*SELECTED EXTRACT*
________________

The most common method to determine the Tg of a polymeric system is to monitor the variation that occurs in a thermodynamic property, such as modulus, as a function of temperature. As shown in FIG. 2, the modulus (E) of a polymeric material decreases as temperature increases. When the glass transition temperature has been reached, the modulus remains relatively constant until the material begins to flow. The region over which the modulus remains constant is called the “rubber” plateau. Many other means to measure the glass transition temperature of a polymeric material, such as thermal mechanical analysis (TMA) or differential scanning calorimetry (DSC) to name a few, are common analytical methods known to those skilled in the art of polymer synthesis.

The Tg exhibited by a polymer system can be significantly decreased by the addition of a plasticizer into the polymer matrix. The small molecules of the plasticizer may embed themselves between the polymeric chains, thereby, spacing the chains further apart (i.e., increasing the free volume) and allowing them to move against each other more easily.

Placed towards the “A” surface of the plastic panel is a weathering layer 32. This weathering layer 32 may be comprised of but not limited to silicones, polyurethanes, acrylics, polyesters, and epoxies, as well as mixtures or copolymers thereof. The weathering layer preferably includes ultraviolet (UV) absorbing molecules, such as hydroxyphenyltriazine, hydroxybenzophenones, hydroxylphenylbenzotriazoles, hydroxyphenyltriazines, polyaroylresorcinols, and cyanoacrylates among others.

________________

*PROBLEMS AND TASKS*
1. In the polymer excerpt, rewrite the paragraph beginning "The most common method to determine the Tg" as a short bulleted list that keeps its main facts.
2. According to the polymer excerpt, what is the region over which the modulus remains constant called?
3. Quote the passage from the polymer excerpt starting with "The Tg exhibited" and going on through "other more easily.".

*EXTRACTED ENTRIES*
________________

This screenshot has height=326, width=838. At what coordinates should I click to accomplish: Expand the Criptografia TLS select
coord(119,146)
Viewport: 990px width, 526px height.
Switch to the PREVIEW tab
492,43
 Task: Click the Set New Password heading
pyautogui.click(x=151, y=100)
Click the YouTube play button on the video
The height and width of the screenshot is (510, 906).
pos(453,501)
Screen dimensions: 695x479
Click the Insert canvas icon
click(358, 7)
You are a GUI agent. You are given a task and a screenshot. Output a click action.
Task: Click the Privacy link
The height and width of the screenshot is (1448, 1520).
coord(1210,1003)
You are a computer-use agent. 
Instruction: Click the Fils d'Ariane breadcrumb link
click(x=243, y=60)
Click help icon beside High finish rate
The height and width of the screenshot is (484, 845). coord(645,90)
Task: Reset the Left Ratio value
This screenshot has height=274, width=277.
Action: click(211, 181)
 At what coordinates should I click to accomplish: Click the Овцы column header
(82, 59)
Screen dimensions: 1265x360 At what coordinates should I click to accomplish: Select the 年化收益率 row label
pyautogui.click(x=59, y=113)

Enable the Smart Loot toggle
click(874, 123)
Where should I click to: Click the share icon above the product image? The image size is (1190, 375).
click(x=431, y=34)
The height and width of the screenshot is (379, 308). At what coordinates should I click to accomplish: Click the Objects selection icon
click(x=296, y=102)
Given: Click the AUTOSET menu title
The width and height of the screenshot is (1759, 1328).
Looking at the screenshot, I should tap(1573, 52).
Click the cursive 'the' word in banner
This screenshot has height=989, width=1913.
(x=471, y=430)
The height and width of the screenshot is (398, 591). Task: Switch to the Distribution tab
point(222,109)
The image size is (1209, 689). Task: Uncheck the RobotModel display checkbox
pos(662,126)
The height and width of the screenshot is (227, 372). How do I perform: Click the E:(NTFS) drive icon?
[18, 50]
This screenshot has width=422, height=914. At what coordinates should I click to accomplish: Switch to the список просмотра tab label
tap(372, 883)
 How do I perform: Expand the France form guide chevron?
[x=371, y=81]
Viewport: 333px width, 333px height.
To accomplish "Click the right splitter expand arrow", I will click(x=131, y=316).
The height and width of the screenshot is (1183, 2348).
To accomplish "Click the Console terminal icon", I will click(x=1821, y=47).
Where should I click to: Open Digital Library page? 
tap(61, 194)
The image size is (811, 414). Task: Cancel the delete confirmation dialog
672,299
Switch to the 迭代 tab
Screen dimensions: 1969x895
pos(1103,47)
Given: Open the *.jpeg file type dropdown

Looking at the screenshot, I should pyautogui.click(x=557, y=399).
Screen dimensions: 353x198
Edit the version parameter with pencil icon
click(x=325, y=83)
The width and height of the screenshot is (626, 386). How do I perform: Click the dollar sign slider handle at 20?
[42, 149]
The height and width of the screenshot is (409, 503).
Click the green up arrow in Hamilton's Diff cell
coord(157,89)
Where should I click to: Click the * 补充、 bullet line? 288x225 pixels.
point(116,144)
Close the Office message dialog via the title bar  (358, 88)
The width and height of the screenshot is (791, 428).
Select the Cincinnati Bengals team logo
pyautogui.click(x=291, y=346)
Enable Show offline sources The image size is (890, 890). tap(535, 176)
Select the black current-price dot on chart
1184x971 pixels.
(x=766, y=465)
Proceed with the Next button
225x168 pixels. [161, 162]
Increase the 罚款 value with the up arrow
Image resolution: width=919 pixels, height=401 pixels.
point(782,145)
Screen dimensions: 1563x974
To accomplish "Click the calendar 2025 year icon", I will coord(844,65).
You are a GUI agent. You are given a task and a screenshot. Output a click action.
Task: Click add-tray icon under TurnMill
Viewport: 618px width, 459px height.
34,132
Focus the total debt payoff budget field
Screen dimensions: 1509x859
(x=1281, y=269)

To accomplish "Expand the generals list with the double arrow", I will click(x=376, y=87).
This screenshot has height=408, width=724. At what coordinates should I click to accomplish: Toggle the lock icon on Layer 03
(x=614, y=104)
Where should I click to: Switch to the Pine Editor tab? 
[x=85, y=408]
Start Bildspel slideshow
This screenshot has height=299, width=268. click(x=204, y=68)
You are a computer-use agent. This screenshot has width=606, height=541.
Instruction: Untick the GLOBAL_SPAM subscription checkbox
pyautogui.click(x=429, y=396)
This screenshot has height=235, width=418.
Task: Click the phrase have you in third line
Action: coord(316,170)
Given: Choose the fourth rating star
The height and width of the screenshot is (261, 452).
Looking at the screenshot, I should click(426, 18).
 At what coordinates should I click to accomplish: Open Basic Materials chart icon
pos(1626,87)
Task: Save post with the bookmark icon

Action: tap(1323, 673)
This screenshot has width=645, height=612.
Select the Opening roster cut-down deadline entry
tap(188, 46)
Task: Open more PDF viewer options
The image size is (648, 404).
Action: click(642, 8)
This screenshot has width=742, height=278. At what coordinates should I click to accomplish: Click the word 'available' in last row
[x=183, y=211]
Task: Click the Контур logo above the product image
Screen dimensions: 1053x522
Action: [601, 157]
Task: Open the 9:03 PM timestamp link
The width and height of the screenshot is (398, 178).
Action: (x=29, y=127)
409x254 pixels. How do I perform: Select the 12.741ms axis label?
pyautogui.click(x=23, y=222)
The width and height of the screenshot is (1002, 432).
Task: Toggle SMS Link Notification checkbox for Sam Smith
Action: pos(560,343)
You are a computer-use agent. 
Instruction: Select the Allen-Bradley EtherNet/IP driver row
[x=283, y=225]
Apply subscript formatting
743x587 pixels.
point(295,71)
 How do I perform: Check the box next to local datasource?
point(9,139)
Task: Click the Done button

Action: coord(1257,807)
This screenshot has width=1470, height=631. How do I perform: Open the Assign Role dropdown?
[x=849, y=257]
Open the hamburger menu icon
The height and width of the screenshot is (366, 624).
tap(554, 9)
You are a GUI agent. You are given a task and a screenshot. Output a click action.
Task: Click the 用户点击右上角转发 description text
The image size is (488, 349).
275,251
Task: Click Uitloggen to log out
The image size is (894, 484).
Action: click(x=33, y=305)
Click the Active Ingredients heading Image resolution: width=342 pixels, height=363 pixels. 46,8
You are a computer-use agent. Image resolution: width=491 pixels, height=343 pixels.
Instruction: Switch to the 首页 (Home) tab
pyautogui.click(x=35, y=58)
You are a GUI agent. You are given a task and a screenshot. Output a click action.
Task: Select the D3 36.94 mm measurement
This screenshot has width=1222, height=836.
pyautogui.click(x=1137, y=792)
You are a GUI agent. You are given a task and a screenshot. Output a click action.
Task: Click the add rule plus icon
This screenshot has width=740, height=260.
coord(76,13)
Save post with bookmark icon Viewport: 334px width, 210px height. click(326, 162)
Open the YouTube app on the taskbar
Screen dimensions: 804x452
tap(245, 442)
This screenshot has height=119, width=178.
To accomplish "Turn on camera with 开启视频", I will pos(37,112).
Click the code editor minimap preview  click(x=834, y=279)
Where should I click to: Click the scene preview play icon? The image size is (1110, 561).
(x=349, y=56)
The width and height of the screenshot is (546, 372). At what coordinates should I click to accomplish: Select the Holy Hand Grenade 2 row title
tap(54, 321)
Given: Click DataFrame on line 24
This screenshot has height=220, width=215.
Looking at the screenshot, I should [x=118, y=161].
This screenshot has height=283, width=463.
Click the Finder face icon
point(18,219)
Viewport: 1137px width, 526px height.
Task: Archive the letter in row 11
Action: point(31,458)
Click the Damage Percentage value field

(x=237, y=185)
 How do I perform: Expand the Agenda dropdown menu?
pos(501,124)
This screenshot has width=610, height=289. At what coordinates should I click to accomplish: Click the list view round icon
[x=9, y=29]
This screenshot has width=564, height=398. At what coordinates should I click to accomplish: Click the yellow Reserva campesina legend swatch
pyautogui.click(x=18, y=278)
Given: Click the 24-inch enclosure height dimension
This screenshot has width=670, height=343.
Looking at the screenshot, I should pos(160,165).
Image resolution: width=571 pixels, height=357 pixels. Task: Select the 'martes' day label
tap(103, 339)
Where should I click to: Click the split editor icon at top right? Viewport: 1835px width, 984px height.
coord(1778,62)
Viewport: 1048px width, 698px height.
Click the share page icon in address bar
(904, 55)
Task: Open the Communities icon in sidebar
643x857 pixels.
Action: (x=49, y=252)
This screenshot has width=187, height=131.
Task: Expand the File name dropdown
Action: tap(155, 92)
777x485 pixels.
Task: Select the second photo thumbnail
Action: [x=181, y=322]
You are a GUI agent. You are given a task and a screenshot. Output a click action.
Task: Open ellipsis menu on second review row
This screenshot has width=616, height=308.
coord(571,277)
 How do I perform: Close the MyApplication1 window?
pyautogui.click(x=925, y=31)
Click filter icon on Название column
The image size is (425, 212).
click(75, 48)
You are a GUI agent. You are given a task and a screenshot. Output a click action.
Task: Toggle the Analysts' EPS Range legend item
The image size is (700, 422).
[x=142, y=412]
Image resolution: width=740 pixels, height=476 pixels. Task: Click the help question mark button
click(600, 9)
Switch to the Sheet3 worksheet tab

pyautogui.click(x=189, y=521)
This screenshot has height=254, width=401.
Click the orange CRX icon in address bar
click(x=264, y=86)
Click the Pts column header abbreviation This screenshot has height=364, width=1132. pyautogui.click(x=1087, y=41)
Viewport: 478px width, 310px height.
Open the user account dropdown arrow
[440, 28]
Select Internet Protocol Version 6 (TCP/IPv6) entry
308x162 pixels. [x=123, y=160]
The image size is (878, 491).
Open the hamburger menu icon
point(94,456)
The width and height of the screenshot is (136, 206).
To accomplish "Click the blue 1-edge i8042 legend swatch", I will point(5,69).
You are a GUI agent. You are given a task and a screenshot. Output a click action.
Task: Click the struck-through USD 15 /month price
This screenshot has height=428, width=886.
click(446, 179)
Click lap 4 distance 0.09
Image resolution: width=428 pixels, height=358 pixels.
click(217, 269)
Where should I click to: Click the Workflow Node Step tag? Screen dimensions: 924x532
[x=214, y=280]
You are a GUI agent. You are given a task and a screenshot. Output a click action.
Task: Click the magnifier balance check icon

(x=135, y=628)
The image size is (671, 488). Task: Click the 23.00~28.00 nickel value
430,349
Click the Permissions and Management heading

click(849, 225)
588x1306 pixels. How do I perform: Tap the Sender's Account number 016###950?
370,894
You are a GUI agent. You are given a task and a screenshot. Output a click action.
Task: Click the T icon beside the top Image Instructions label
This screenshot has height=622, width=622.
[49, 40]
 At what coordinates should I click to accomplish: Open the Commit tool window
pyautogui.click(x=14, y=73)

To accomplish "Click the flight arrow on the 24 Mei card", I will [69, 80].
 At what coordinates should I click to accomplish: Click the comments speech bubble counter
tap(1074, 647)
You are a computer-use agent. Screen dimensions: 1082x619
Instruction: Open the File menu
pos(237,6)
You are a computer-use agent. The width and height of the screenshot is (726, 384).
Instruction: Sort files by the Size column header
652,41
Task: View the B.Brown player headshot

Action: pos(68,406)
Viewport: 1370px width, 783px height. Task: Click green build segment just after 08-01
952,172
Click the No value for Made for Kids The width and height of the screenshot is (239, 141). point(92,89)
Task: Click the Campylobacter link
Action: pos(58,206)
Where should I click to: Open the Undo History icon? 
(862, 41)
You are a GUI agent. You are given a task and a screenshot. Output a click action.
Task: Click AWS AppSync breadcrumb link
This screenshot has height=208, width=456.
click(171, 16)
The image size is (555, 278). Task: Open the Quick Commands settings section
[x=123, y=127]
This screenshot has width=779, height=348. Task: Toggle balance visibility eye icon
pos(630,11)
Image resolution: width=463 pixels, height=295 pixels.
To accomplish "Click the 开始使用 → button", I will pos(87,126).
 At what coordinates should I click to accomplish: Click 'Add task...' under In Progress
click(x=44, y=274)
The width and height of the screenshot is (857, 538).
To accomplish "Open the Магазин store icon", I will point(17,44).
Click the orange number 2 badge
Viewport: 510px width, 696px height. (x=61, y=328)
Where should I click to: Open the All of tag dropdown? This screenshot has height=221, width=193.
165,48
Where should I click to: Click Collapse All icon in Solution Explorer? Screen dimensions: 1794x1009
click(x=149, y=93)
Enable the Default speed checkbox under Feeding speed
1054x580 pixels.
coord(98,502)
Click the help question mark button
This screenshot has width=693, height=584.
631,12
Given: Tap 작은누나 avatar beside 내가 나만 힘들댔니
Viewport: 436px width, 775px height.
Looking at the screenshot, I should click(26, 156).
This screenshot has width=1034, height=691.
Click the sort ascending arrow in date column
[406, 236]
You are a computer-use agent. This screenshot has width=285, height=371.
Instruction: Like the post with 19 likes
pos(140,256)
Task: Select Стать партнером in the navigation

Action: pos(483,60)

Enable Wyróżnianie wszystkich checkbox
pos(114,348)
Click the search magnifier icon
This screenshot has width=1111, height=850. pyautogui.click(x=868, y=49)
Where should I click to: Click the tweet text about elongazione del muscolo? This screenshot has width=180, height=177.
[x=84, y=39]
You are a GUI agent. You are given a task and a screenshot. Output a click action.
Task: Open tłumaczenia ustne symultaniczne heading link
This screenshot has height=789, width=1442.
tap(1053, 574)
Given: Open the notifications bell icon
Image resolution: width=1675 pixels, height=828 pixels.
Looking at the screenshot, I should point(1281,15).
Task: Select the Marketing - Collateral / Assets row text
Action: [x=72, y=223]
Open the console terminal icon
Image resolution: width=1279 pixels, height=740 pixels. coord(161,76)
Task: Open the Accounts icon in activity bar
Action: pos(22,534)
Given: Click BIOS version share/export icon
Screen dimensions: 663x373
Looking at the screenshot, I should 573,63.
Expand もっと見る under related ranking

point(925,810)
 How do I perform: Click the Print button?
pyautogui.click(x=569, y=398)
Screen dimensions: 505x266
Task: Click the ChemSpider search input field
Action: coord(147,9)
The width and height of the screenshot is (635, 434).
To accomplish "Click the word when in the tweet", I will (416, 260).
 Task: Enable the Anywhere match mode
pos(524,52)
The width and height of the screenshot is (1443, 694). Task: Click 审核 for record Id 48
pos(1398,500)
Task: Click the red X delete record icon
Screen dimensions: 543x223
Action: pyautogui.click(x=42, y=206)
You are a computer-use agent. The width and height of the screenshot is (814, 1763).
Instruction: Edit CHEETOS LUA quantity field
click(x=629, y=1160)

________________

*PER-TASK ANSWERS*
1.
- The most common way to determine the Tg of a polymeric system is to monitor how a thermodynamic property, such as modulus, varies with temperature.
- The modulus (E) of a polymeric material decreases as temperature increases.
- Once the glass transition temperature is reached, the modulus stays relatively constant until the material begins to flow.
- This region of constant modulus is called the "rubber" plateau.
- Other common analytical methods for measuring the glass transition temperature include thermal mechanical analysis (TMA) and differential scanning calorimetry (DSC).

2. It is called the "rubber" plateau.

3.
The Tg exhibited by a polymer system can be significantly decreased by the addition of a plasticizer into the polymer matrix. The small molecules of the plasticizer may embed themselves between the polymeric chains, thereby, spacing the chains further apart (i.e., increasing the free volume) and allowing them to move against each other more easily.